Previously on Midlife Crisis Crossover:
This year marked the sixth time my wife and I attended the Indianapolis 500 Festival Parade in downtown Indianapolis. It’s an annual date-day tradition for us —- partly to see the floats and high school marching bands, partly for the famous names and partly because I love the sight of a bustling downtown Indianapolis. The next six entries (to be posted over the next few days as quickly as time and attention span permit) represent a fraction of the pics my wife and I snapped. In many cases, encores and additional takes of specific subjects may be available if anyone out there is interested in seeing more, or is looking for a loved one who was in one of the many marching bands that day. For first-time MCC visitors, please note my wife and I are relative amateurs, absolutely not trained professional photographers, sharing these from a hobbyist standpoint because fun and joy.
Part 6, the grand finale: hours before the parade began, Anne and I walked up and down Meridian Street and Pennsylvania, the parallel north-south legs of the parade route, to peek behind the curtains at some of the participating teams and objects as they got their acts together before the official proceedings commenced for an adoring, sweating public. I participated in a 500 Festival Parade myself several years ago, but never took much time to look beyond my own group. Until now.
(As always, photos are clickable for enlargement and resolution and such.)
The parade began at noon. When we arrived at our bleacher seats shortly before 11:30, this was the scene: clowns. Lots of clowns.
To boost their ranks, the Cincinnati Circus Company sent over a pair of stilt-clowns to raise the crowd’s spirits with some wacky walking and ball-tossing, and to help raise clown tolerance awareness.
Before all that, we rewind a few hours to breakfast time, before downtown Indianapolis was flooded with happy parade fans and bored out-of-towners recovering from their Friday night hangovers. Anne and I arrived downtown shortly before 8 a.m. so we could park at my workplace without paying ten bucks for event parking.
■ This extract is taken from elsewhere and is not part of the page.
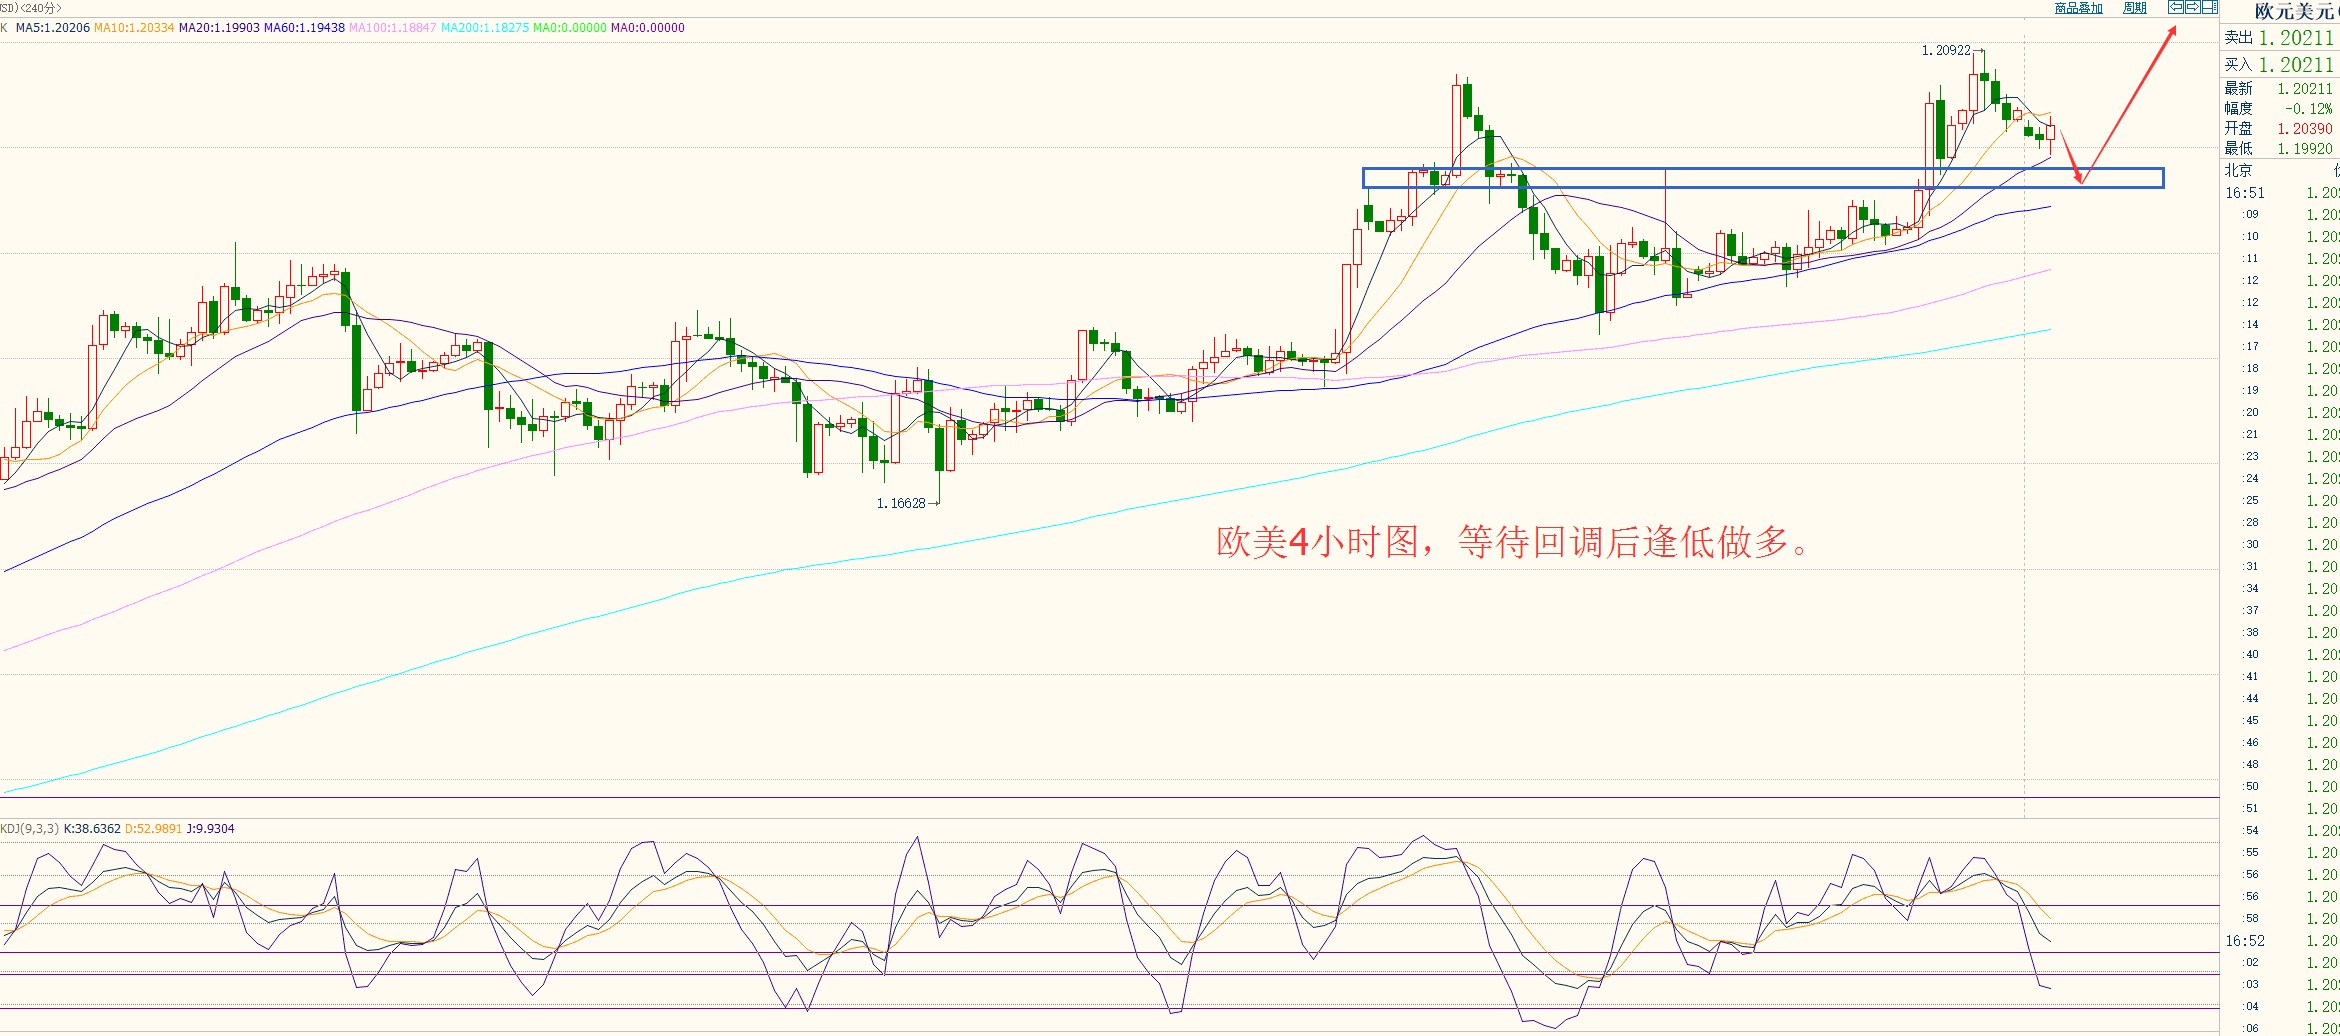Select the MA60 moving average label
This screenshot has width=2340, height=1036.
coord(304,28)
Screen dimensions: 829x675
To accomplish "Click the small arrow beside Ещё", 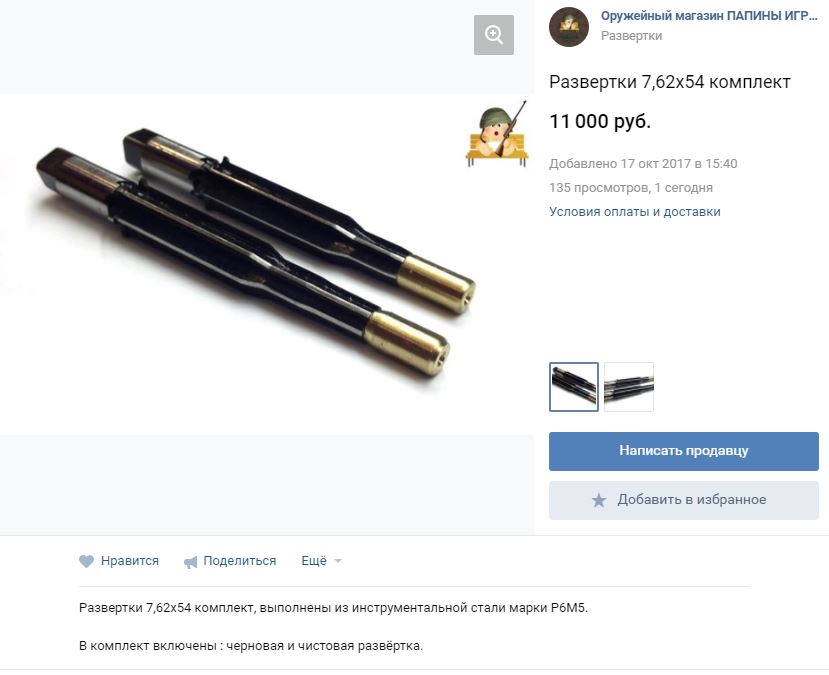I will (338, 561).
We grabbed breakfast at First Watch and set out to survey the territory.
In the first five entries, you saw pics of several marchers and celebrities taking photos instead of waving at us. The object of their fascination was the Soldiers and Sailors Monument, the war memorial in the middle of Monument Circle and the geographic center of the Circle City. Once upon a time, there was an ordnance prohibiting any buildings taller than the Monument. That quaint idea was retracted decades ago.
Parade days offer the rare chance for visitors to saunter across the middle of Meridian Street without rush hour traffic flattening you.
Several downtown businesses are closed on Saturdays and don’t reap the benefits of the one-day tourist dollar influx. (Looking in your direction, Paradise Bakery.) Some businesses that normally open on Saturdays will stay closed during the 500 Festival Parade because they assume everyone will be too busy to care about them. One of those is the Indiana World War Memorial, surrounded as it was by semis and other trucks carrying heavy parade paraphernalia. We tried to go inside one year, but were denied because parade. Sadly it’s one of the largest Indiana attractions that we’ve never been inside — especially vexing for my wife the history buff.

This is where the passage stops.